The long-term prospects are bleaker still - new technology has made music a cottage industry. It is so cheap to get recorded music to the audience that artists no longer need a major label. The industry has been in a similar quandary before; rock'n'roll and, later, punk created an opportunity for DIY labels, run out of bedrooms and shacks, to tear huge chunks out of the lethargic, lumbering majors. The present problem, however, is more long-term.
The power of the majors has always been in their ability to get product to the public, and they had a near-monopoly on it for decades; when the great producer Joe Meek started his Triumph label in 1960, he was closed almost immediately by lack of co-operation from distributors. In 2008, pop is bottom up, not top down.

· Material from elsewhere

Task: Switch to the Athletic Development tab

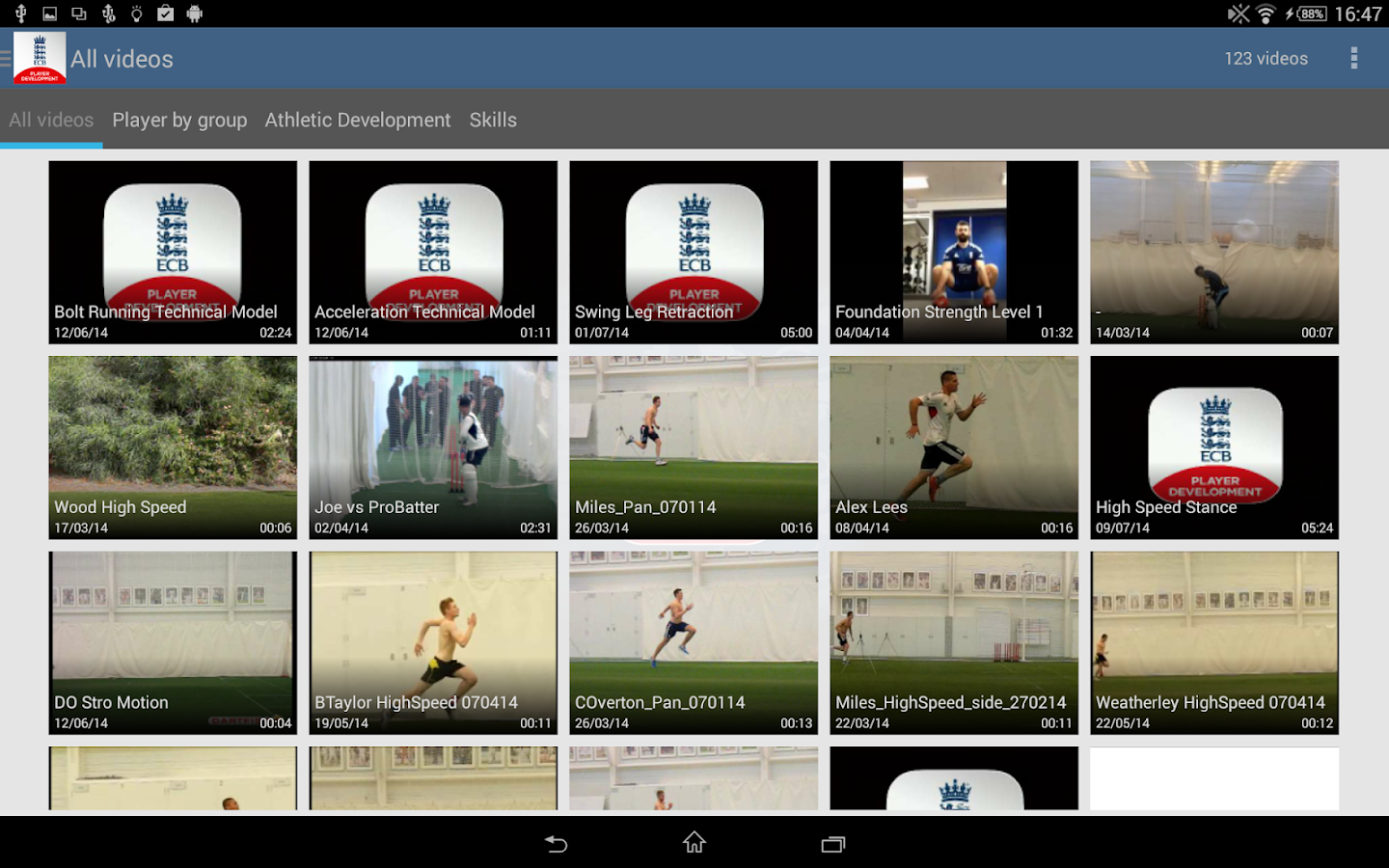Action: (x=358, y=121)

Word of mouth is all you need.
MySpace is the cleanest form of musical distribution - anyone with talent, which has always been roughly 1 per cent of the pop world, will get noticed there and build up a fanbase. The next step for an aspiring act is to sell their music at gigs, on CD (very cheap) or vinyl, which has the air of exclusivity. Live music, if the act takes off, is now where most of the money is. Leonard Cohen can sort out his pension problems and pay off his debts with a world tour.
Buying a download is like buying air - there is no sense of buying something real - so no wonder that people don't think they are doing anything wrong. A show can last for ever as a memory; even putting money in a jukebox can soundtrack three minutes of your life.
I have thousands of 45s and LPs at home, and nine times out of ten I could tell you when and where I bought each one. As a kid, buying a single from Rhythm Records in Redhill was an experience - if they didn't have it I would hunt it down; that was all part of an experience.
Who could say the same of downloads? To suggest that a “richer” way of buying music is just around the corner is to be in denial. A threatening letter will doubtless deter some people, but I'll bet that 6.4 million of the 6.5 million Britons who downloaded illegally last year are under 25: for them downloading systems such as LimeWire and Bit Torrent will become as obsolete as Napster, supplanted by more secretive ones. These people are not holding out for a richer experience.
The answer is to give downloads away, or to make them cost no more than sending a text. Music is for sharing - that's why I started a fanzine 20-odd years ago. Some labels have cottoned on to this - Matador, once home to Cat Power, provides a free download when you buy vinyl copies of its records. But vinyl sells on a tiny scale compared with CDs and downloads - this is no business plan for EMI, which has now lost the Rolling Stones from its roster.
EMI seem to believe its future lies in the past. Its catalogue department has stayed pretty much untouched by lay-offs. It is probably not a coincidence that Paul McCartney and Cliff Richard, both EMI artists for most of their careers, are once more going to the European courts to try to overturn the 50-year copyright law that means that, at present, their earliest recordings will soon become public domain. This time, they may win.
This crackdown smacks of desperation. A few weeks ago Charles Dunstone, of TalkTalk, the internet service provider owned by Carphone Warehouse, said that he could not “foresee any circumstances in which we would voluntarily disconnect a customer's account on the basis of a third party alleging a wrongdoing”.
Threatening your customers isn't a smart move. People will continue to talk among each other, sing and swap their favourite songs as they have done for hundreds of years, and that will undermine the heavy-handed tactics of the BPI no matter how hard it frowns back.